Is relativistic statistical mechanics "foundationally" relativistic?

The Maxwell-Jüttner distribution describes the distribution in a relativistic gas:

$$f(\gamma) = \frac{\gamma^2\beta}{\theta K_2(1/\theta)}e^{-\gamma/\theta}$$

with

$$\theta = \frac{kT}{mc^2}$$

The Boltzmann factor is defined in terms of energy, not velocity, and $$E = \gamma m$$, so the probability of any unbounded energy is not a problem.

Note that it is classical: it ignores quantum mechanics.

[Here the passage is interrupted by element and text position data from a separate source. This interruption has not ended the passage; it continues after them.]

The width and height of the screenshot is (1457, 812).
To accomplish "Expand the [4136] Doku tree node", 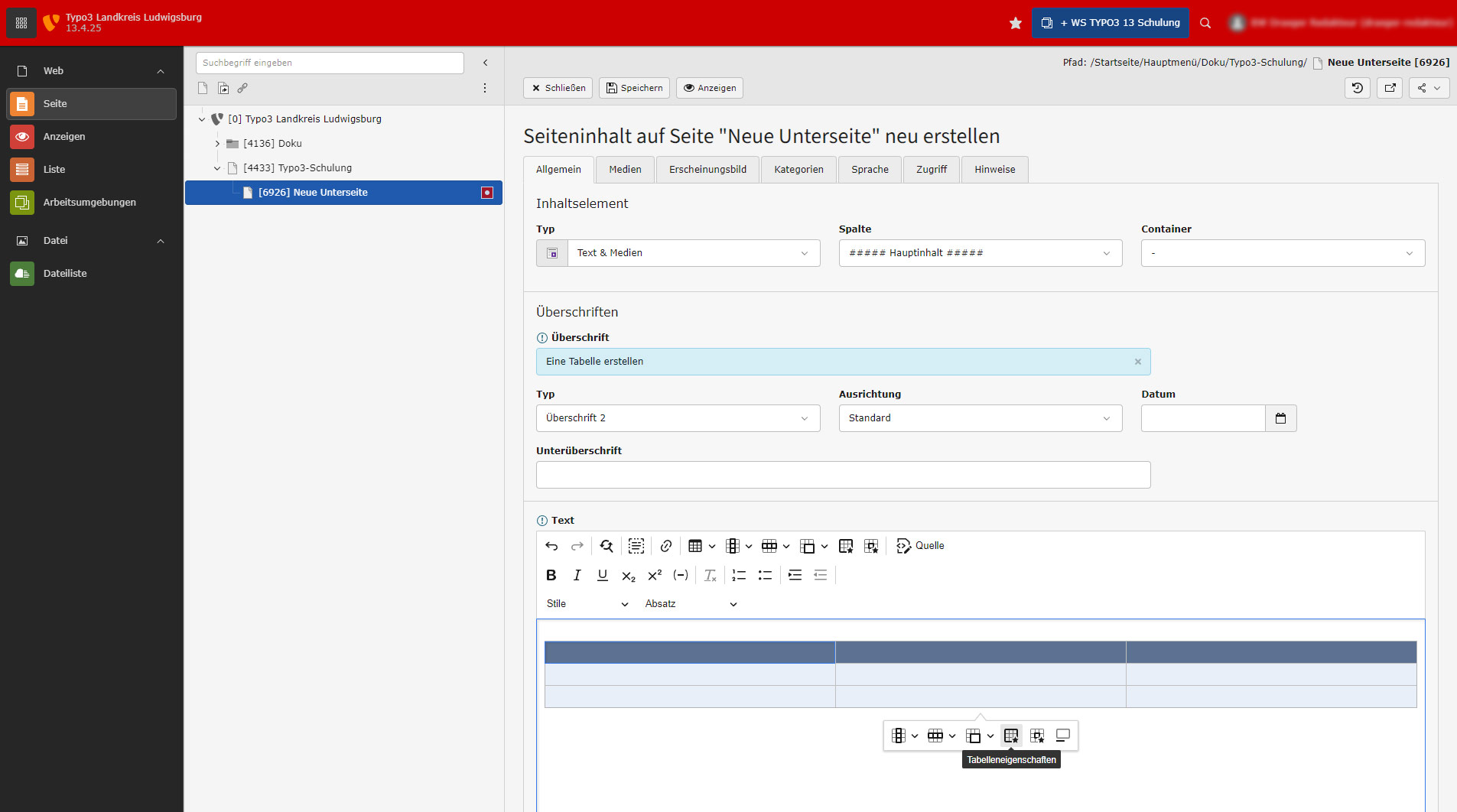I will click(x=217, y=144).
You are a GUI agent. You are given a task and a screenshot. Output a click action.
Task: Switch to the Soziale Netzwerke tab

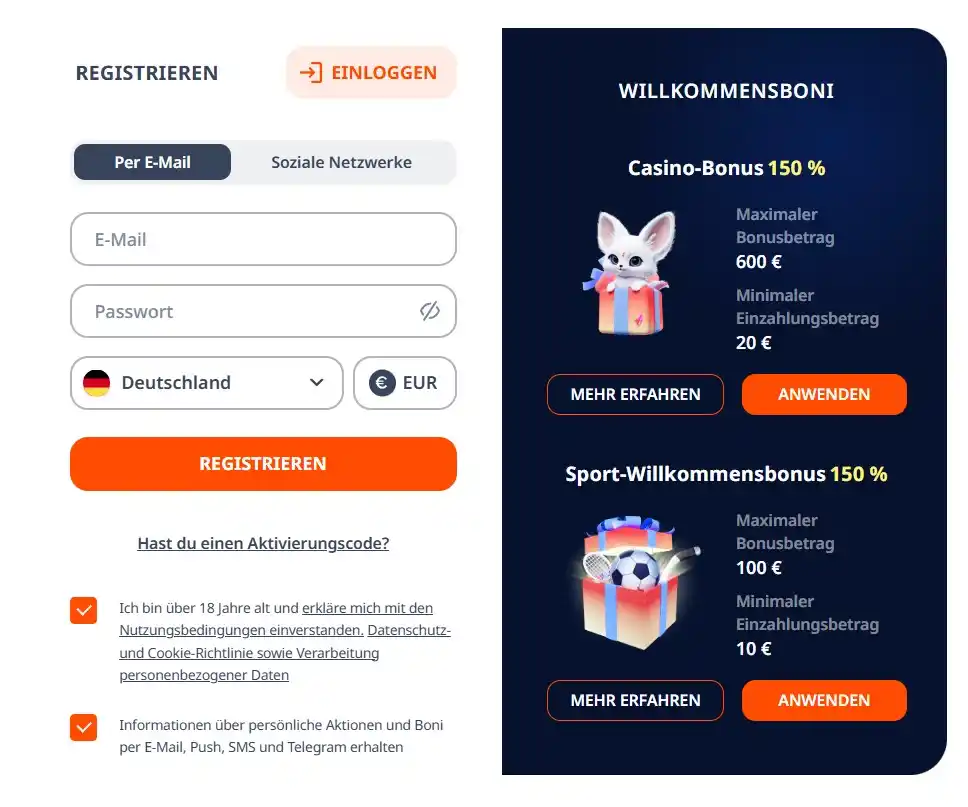[341, 162]

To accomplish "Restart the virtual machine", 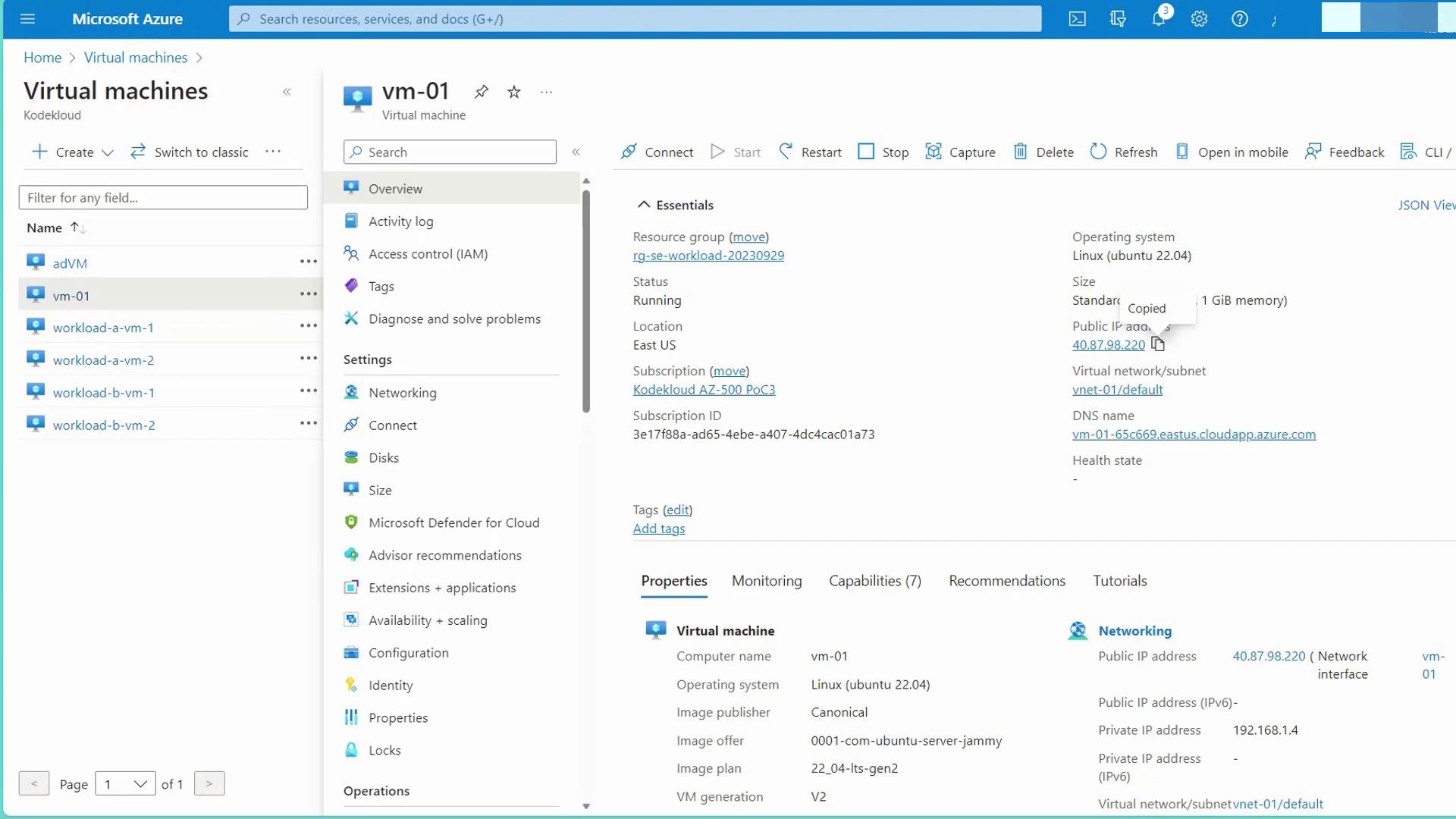I will [x=810, y=152].
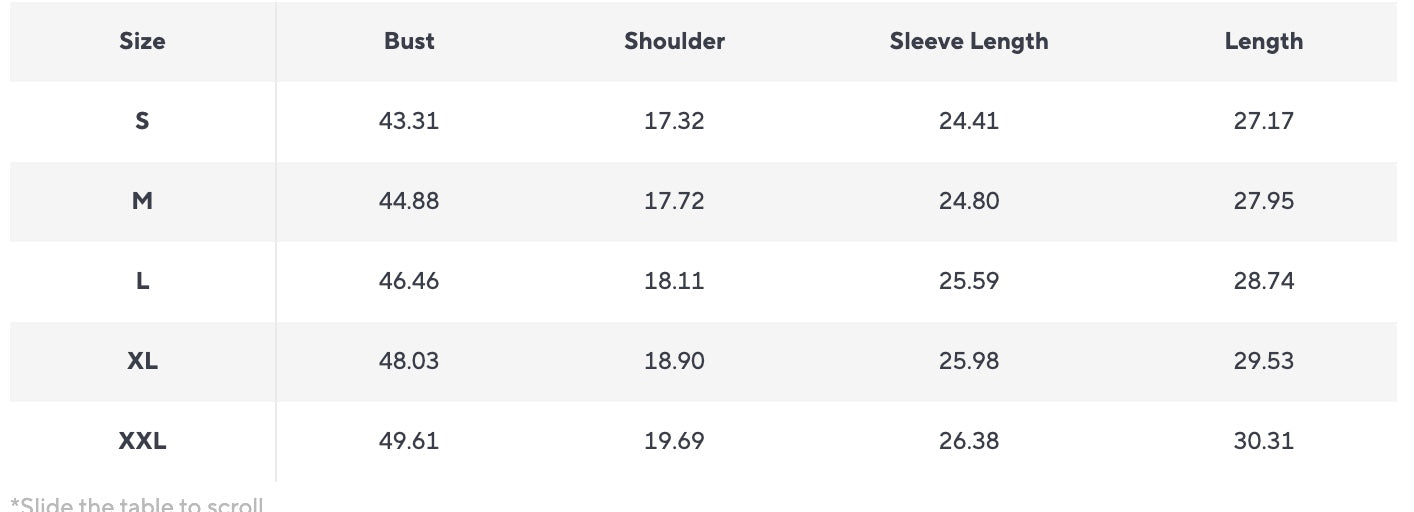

No, you cannot write that particles are allowed to surpass the speed of light but with a vanishing probability. The fundamental reason is that statistical mechanics for classical particles is constructed in phase space $$(\vec r,\vec p)$$ Therefore, in special relativity, the partition function of an ideal gas reads $${\cal Z}=z^N, \quad z=\int e^{-\beta\sqrt{p^2c^2+m^2c^4}}{d^3\vec rd^3\vec p\over h_0^3}$$ The position $$\vec r$$ is integrated over the volume and the momentum $$\vec p$$ over $$\mathbb{R}^3$$. However, $$\vec p={m\vec v\over \sqrt{1-v^2/c^2}}$$ so the speed $$v$$ remains always smaller than the speed of light.